Will these unused objects exists in firewall, logically if the object entity is not referenced in firewall policy will not pushed to Gateway.. can anyone confirm on this point

thanks in advance

The reason why all network objects get sent to the gateway, even if they are not referenced, directly or indirectly, is because sometimes there are implications without referencing these objects in the rule-base. For example, using then in the VPN Domain for a Gateway properties, or changing a Service object and then using it in the Inspection Settings.

Please note that the number of network objects that are pushed to a gateway does not impact performance on a gateway.

 Is it true for R77.30 too?

I have a management server, where objects_5_0.C file is ~40 MB (legacy reasons, of course). It would be a bad idea to send the whole list of objects to 5 clusters during policy installation.

I didn't notice any very big files in $FWDIR/state/<fw_name>/FW1/. Are objects converted and compiled into much smaller files for transfer to gateways? <policy>.pf file has only rules, I suppose. Are objects included into .cpp file? How can I check the size of only objects that are send to a gateway?

Aleksei Shelepov wrote:

 Is it true for R77.30 too?

 

I have a management server, where objects_5_0.C file is ~40 MB (legacy reasons, of course). It would be a bad idea to send the whole list of objects to 5 clusters during policy installation.

 

why do you think it's a bad idea? check point gateways handle massive amount of data even if the user defined data is tiny.

I think it is bad idea not because I doubt in gateways' performance, but because an external link for some gateways might be only 1-2 Mb/s. And this branch office has its own traffic flowing on the same link. It would mean that only objects transfer for policy installation can take quite a lot of time.

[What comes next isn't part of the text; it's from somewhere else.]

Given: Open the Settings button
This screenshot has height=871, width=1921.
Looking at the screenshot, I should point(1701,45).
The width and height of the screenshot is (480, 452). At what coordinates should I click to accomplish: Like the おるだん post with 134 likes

Are all objects on the management server sent to all gateways? Or only objects used in one policy package, or something like that?

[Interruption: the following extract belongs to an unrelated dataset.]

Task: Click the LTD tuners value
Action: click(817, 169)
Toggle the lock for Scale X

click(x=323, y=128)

Let's assume we have one management server with 100 MB objects file for branch office appliances (with 2 Mbit/s connection) and datacenter appliances, but policy packages are separate. Will all 100 MB of objects be transferred to branch office gateways? Maybe objects converted into much smaller files?

Actually, until now I was sure that only objects which are used in rules for a specific gateway are transferred to it.

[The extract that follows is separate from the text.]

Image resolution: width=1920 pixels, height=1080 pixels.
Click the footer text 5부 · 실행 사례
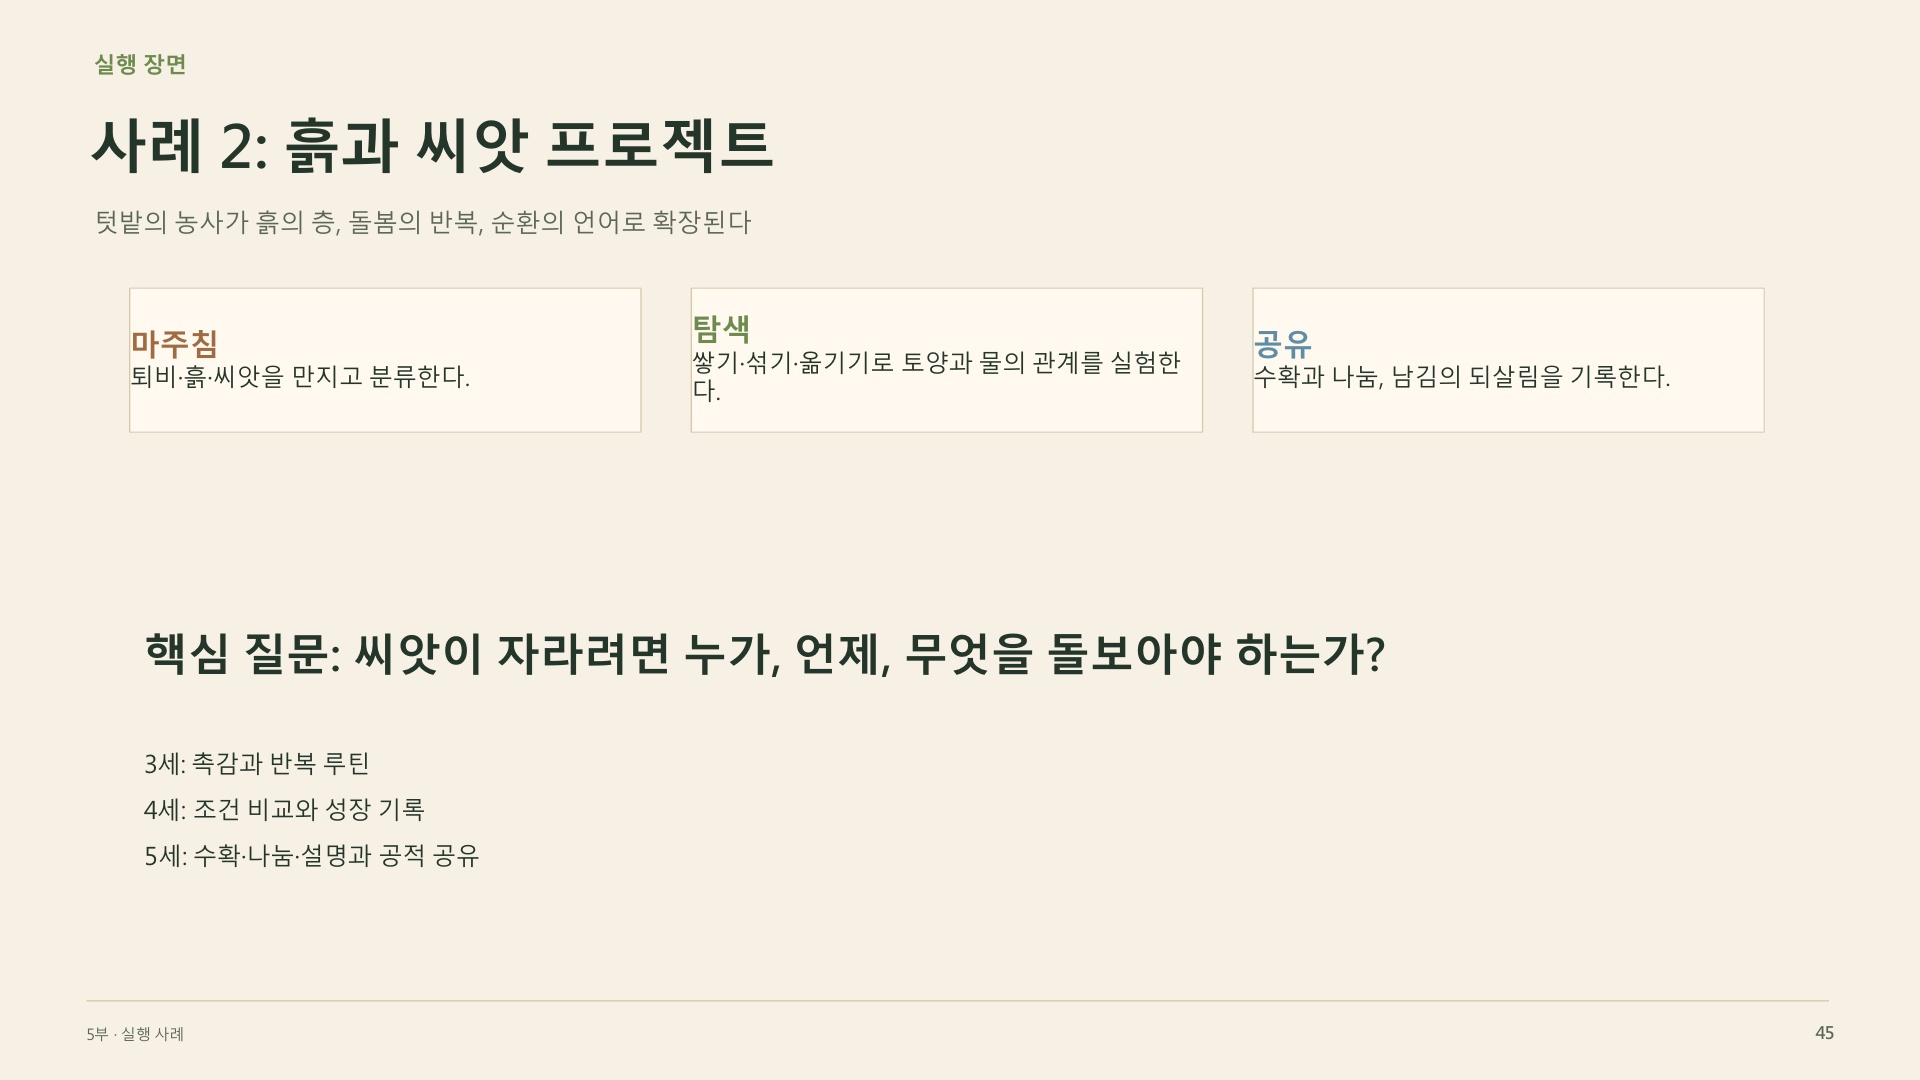pyautogui.click(x=135, y=1034)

policy is compiled on the Management server, then gets sent to the gateway.

I understand that.

Ok Tomer, maybe it is just a misunderstanding or misinterpretation on the language level. I am really confused right now. So, let's get back on the same page again.

Could you please explain what you mean by this phrase?

The reason why all network objects get sent to the gateway, even if they are not referenced, directly or indirectly, is because sometimes there are implications without referencing these objects in the rule-base. 

I try to understand if a gateway "knows" about totally all network objects configured on its management server. Even if an object is unused (confirmed with "where used?"), even if object is not used in this policy package, even if an object is in a rule for a different gateway (column "Install on" in rules)... Will a gateway still have information about all these objects?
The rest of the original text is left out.